§ MR. BAZLEY
said, he would beg to ask the Secretary of State for India, When the Medical Officers of Her Majesty's Indian Army will be placed upon a perfect footing of equality with the Medical Officers of Her Majesty's British Army, and the reason why the important paragraphs in the Royal Warrant of October 1858, which regulates the substantive pay of British Army Surgeons, and insures to them all the advantages and precedence attaching to their rank, and regulates quarters, rates of lodging money, forage, sick, and retiring allowances, and many; other substantial advantages, have been omitted in the Indian Army Medical, Warrant of January 1860; and the reason why Indian Army Medical Officers of ten and fifteen, and in the Madras Army of eighteen years' service in the Tropics, only receive a Subaltern's allowance of six shillings and sixpence per diem when on; sick leave, or about £100 a year, and are expected to provide themselves with a return passage to India, when Medical Officers of the British Army receive, under similar circumstances when on sick leave, more than double and treble the above sum, and are furnished with a Government passage when rejoining their corps in any part of Her Majesty's dominions; and when these distinctions will be remedied?
§ SIR CHARLES WOOD
said, in answer to the Question of his hon. Friend, that he could only say that the Warrant of 1860 did not profess, and was not intended, to make the position of the Medical Officers of the two Services perfectly identical.
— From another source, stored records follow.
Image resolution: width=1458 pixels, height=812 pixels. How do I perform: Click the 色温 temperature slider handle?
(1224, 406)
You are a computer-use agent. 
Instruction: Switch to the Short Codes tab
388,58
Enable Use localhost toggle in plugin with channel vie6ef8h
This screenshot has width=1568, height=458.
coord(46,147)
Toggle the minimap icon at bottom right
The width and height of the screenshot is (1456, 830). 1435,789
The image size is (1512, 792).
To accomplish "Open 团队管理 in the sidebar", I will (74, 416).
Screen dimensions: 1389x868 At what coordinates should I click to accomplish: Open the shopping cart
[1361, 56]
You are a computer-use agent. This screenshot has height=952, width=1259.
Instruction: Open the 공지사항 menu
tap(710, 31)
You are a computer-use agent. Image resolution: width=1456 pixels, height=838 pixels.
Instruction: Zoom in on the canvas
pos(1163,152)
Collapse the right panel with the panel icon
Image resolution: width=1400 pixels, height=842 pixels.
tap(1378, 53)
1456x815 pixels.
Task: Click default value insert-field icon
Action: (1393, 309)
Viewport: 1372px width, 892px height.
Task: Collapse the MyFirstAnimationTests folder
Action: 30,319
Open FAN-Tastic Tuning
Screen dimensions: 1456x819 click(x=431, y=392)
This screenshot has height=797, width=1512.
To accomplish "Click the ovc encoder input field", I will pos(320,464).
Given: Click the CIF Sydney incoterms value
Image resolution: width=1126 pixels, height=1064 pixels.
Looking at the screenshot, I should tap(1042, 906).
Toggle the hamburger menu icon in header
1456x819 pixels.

Their position was different in many 858 respects; but what was done in 1860 was to place the Medical Officers of Her Majesty's Indian Army on as improved a footing as possible, though still differing in some respects from that of the Medical Officers of the British army. The whole medical establishment of the Indian army was under consideration at this moment. He had mentioned, on a former occasion, that some difference of opinion prevailed on the subject in India, and a scheme was sent home, which he had approved, with the general assent of the Medical Commission in this country, but it had not yet received the sanction of the Secretary of State for War.